◆ REQUIRED ACTION
Each line of the material below is to be checked for "legend"; the number of matching lines is the only output expected.

- - - - -

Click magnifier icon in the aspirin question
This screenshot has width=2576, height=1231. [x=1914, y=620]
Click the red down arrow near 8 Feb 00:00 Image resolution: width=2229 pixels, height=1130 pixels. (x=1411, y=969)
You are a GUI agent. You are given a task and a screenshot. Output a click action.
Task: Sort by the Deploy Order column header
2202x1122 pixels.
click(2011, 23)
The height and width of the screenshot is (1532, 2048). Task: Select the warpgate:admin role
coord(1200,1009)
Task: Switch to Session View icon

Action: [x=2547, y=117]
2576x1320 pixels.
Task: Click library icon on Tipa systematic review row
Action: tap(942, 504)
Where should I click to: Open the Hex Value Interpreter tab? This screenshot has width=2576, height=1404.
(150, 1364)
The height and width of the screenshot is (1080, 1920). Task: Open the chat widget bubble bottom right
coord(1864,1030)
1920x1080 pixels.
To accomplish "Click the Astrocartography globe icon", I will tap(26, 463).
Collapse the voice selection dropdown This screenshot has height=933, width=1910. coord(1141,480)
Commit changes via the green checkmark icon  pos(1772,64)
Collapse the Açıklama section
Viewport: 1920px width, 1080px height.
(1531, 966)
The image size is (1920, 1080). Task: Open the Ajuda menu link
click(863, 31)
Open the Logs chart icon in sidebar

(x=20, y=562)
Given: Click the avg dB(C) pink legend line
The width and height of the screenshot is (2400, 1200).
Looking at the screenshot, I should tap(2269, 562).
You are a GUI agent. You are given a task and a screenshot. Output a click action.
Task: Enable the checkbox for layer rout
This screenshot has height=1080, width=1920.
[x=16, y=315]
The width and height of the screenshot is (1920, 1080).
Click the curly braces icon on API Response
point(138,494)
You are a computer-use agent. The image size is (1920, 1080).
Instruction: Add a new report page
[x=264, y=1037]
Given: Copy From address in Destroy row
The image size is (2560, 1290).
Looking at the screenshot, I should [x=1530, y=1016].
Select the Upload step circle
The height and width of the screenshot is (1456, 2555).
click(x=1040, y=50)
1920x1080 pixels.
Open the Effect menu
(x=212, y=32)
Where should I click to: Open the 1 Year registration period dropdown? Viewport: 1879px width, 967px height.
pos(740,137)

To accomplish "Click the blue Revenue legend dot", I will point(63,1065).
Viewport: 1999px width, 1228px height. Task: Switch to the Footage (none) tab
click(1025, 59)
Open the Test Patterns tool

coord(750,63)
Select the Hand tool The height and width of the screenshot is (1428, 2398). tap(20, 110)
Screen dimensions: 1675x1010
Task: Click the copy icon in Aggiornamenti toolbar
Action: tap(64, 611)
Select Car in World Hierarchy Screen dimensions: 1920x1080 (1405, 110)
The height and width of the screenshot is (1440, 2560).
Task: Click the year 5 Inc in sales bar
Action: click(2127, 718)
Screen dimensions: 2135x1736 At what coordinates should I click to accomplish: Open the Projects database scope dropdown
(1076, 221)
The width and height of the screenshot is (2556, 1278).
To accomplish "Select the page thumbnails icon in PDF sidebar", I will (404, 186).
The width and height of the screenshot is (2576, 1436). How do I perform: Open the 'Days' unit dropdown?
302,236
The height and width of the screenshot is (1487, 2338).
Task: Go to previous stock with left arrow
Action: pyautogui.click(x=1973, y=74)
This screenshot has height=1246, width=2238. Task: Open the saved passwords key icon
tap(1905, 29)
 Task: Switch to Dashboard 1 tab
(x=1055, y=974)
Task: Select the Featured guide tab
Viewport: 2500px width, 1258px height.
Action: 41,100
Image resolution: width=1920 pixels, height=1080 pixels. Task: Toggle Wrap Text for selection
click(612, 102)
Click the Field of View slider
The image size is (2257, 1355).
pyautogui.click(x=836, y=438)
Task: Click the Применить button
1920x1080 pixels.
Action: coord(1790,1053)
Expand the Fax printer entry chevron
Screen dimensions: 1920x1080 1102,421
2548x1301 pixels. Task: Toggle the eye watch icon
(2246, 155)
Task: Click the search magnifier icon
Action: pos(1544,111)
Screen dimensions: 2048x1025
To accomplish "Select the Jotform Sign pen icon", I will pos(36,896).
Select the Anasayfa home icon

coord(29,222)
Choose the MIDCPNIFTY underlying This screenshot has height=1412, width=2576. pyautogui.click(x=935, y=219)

- - - - -

◆ RESULT FOR THIS TASK
2